In Wisconsin (and many other states), it can feel like a daunting task to clear snow from driveways, cars and sidewalks. Here are a few tips to ensure you are protecting your joints and muscles while most efficiently clearing snow!
- Warm up first. Don’t be in too big of a hurry to get outdoors. Young or old, it never hurts to take time to warm up inside. A few simple exercises or stretches can help loosen up stiff muscles before heading out into the cold. Even Yoga postures or a general warm-up would be just fine.
- Use tools that fit you. Not all shovels are made the same. A 5’1” person should not be using the same shovel as a 6’7” person. There are ergonomic shovels on the market that do a fantastic job of decreasing the lever arm and the weight on the end of a shovel. This places less strain on your spine, shoulder and muscles. If you are using a snow blower and you are tall, there are extensions to the handles that will prevent you from stooping over and straining your back.
- Work smarter with your shovel. If you’ve heard it once, you’ve heard it a hundred times. USE GOOD BODY MECHANICS! Don’t move snow twice, move snow the shortest distance possible and don’t twist to toss snow. Always have your body facing the snow you are shoveling and then turn your whole body in the direction where you are dumping the snow.
- Work smarter with your shovel, again. Work only within the radius of your feet. With slightly flexed hips and knees, try to only pick up snow that is close to your feet. In the picture below, the man is using very nice shoveling form. His knees are slightly bent and his hands are working inside the area between his feet. Once the hands start working outside the area of the feet, this causes undue strain on the shoulder, neck and low back.

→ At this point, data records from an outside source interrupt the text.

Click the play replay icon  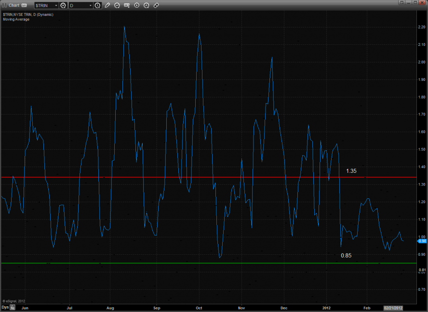pos(137,5)
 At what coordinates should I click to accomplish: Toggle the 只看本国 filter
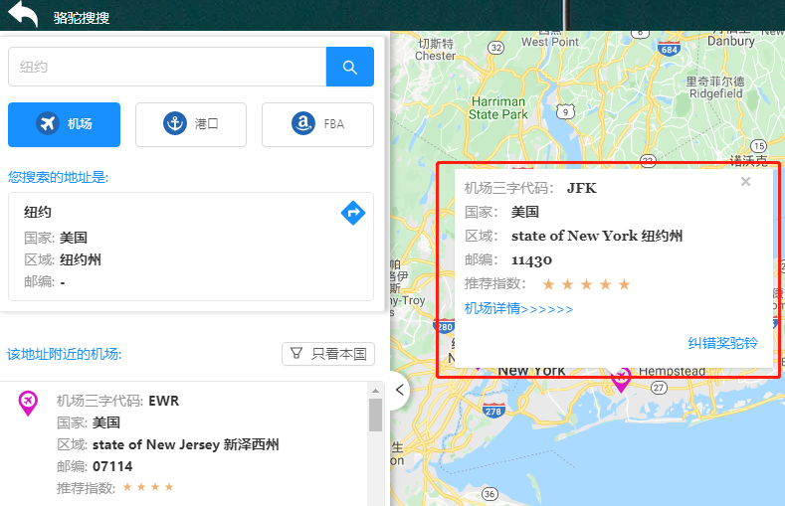(328, 354)
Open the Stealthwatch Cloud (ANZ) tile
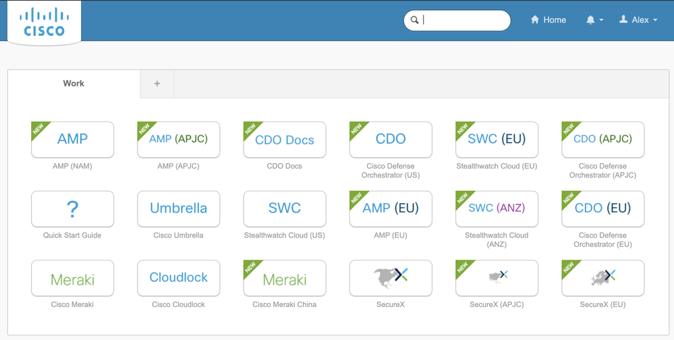 pyautogui.click(x=497, y=209)
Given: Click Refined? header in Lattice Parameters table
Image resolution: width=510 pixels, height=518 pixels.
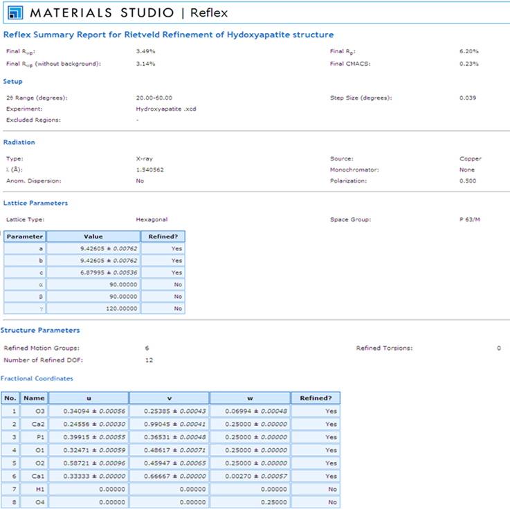Looking at the screenshot, I should pos(163,236).
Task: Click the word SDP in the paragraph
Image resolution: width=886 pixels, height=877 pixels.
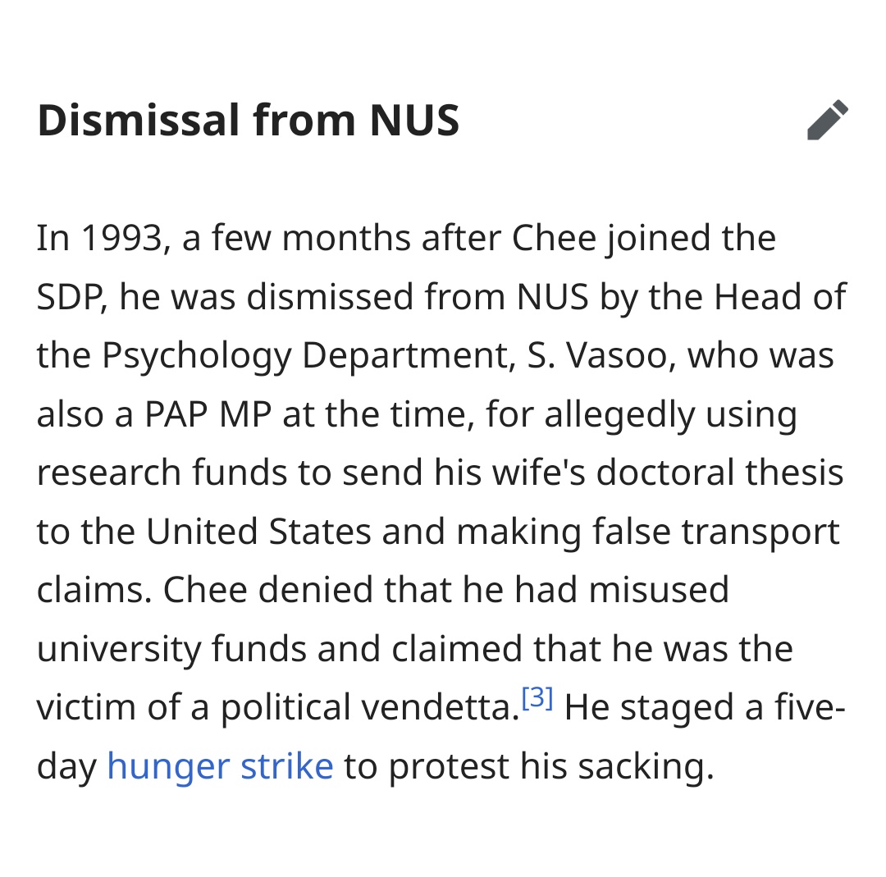Action: (x=70, y=297)
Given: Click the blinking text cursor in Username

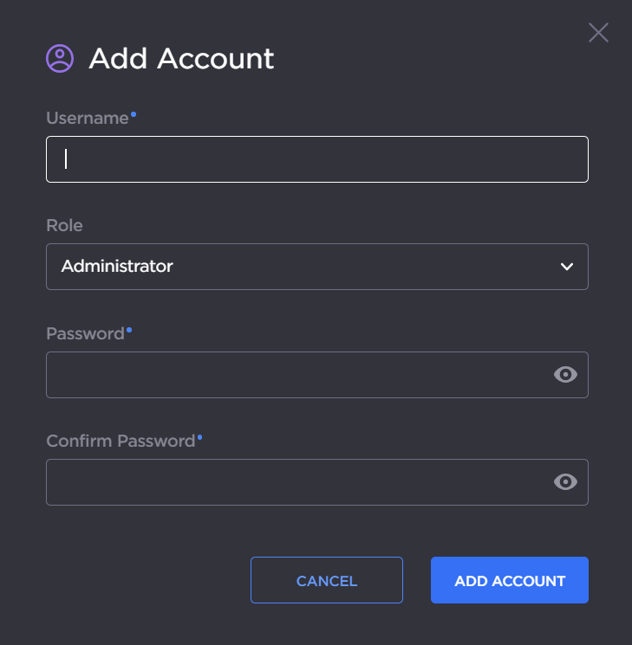Looking at the screenshot, I should [x=66, y=159].
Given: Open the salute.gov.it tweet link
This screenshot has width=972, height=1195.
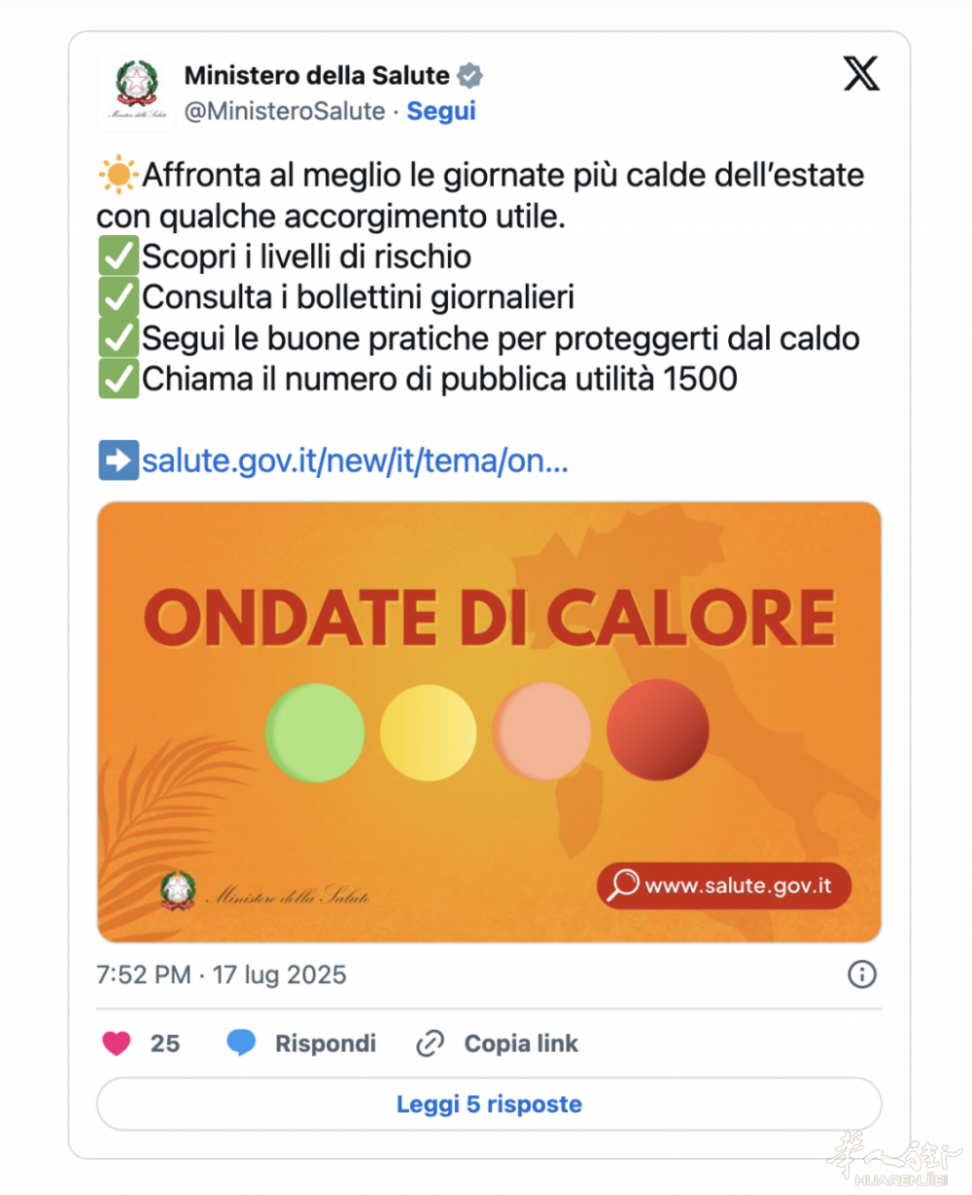Looking at the screenshot, I should (x=355, y=461).
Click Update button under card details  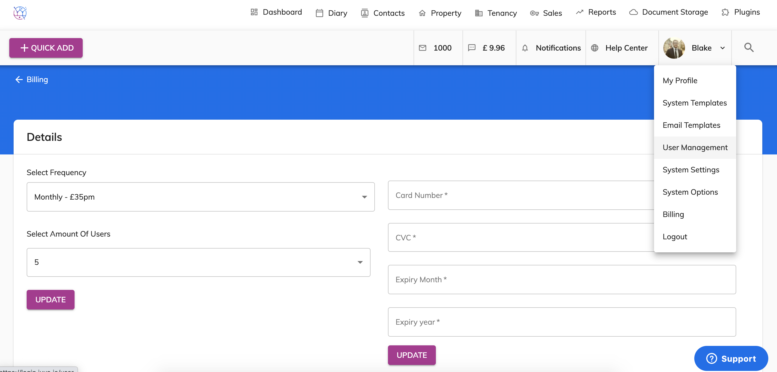pos(411,355)
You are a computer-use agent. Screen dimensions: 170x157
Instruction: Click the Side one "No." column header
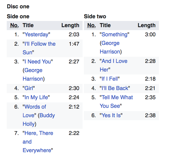pyautogui.click(x=15, y=26)
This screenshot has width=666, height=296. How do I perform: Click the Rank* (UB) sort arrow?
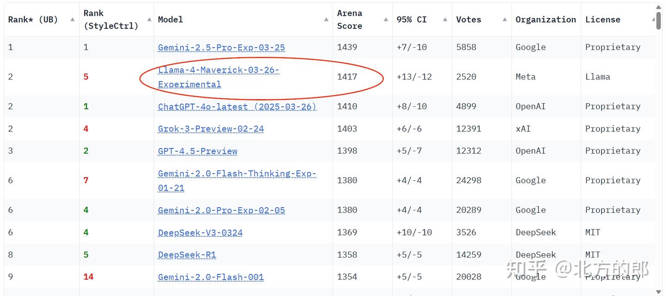coord(72,19)
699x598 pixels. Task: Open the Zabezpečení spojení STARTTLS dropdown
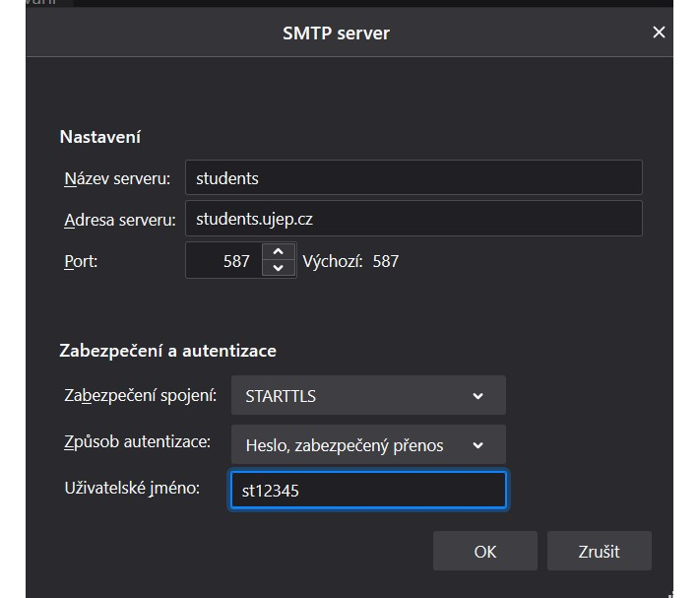pyautogui.click(x=368, y=396)
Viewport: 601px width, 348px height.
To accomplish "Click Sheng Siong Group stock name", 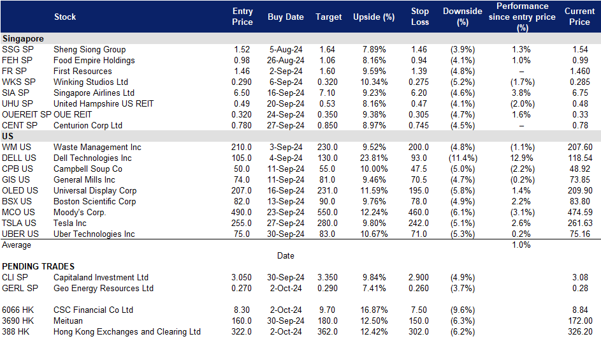I will [x=89, y=50].
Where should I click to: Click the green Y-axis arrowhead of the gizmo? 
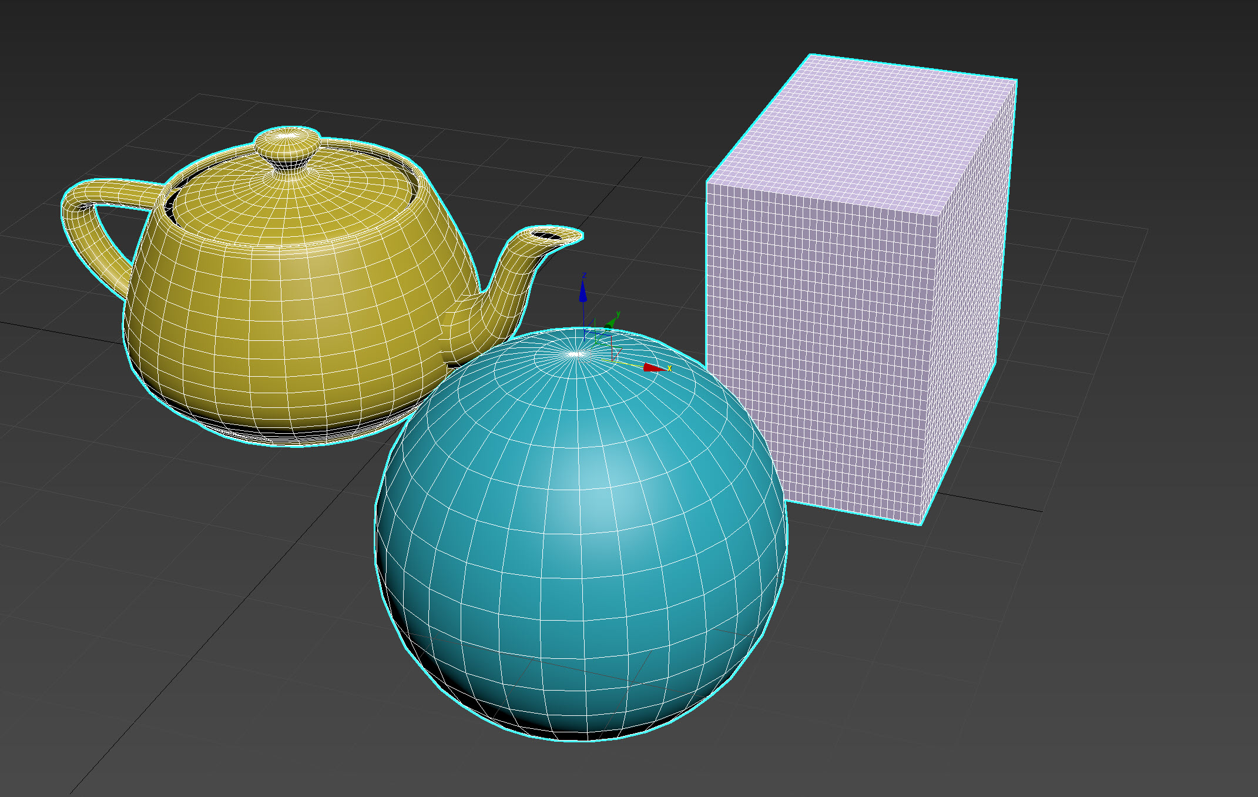(610, 323)
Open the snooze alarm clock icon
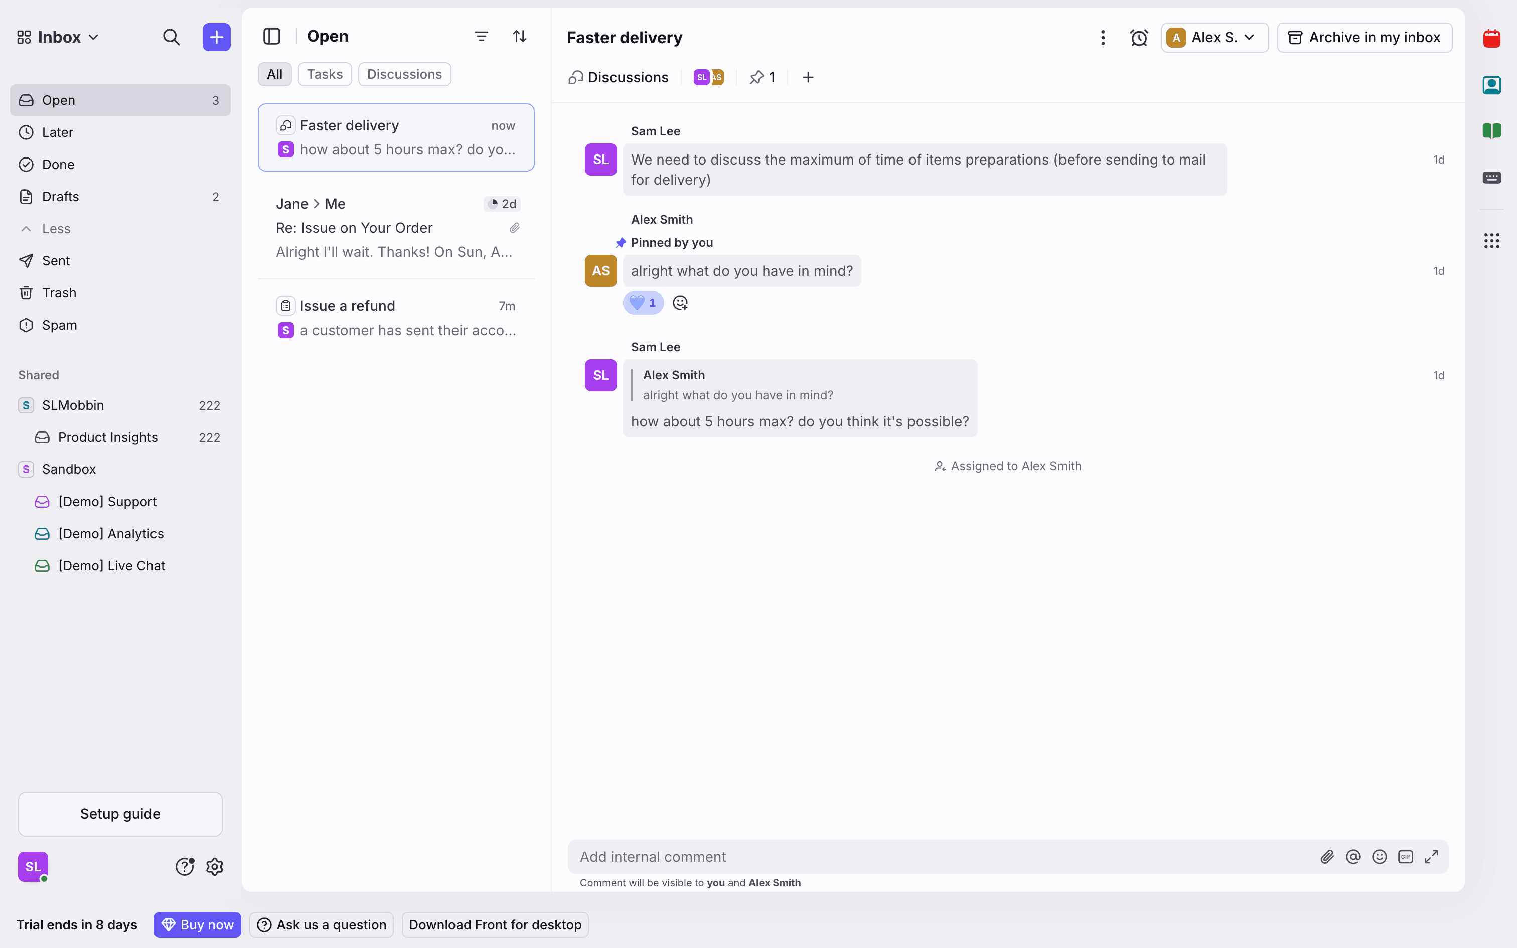The image size is (1517, 948). [x=1138, y=38]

- Work smarter with your snow blower. Make sure you keep your posture tall. Keep elbows bent to 90 degrees with handles in close to your torso. Propel forward with your pelvis/torso and NOT your arms or low back. If something requires a bit more force, make sure to widen your feet front to back to get more leverage.
- Take breaks when you need them. Muscles and joints doing repetitive tasks need a break. If you don’t listen to your body and you work through fatigue and soreness, you greatly increase your chance for using poor mechanics and ultimately injury. Even a few minutes can give your body the time it needs to recuperate before heading back to the task.
- Use a partner if possible. Its always easier if you have an extra sets of hands.
- Listen to the weather report and plan ahead. If you expect 10 inches of snow, it is easiest to clear away the first 5 inches and then come back later in the day for the next 5 inches.
Jessica Dufault is a licensed physical therapist, a certified athletic trainer and a co-owner of Mindful Motion Physical Therapy, LLC in Madison, Wisconsin. She earned her Doctorate in Physical Therapy from Emory University in 2006.
These are the thoughts and opinions of the author and they do not constitute medical advice. For advice on medical issues you should always consult your local medical practitioner.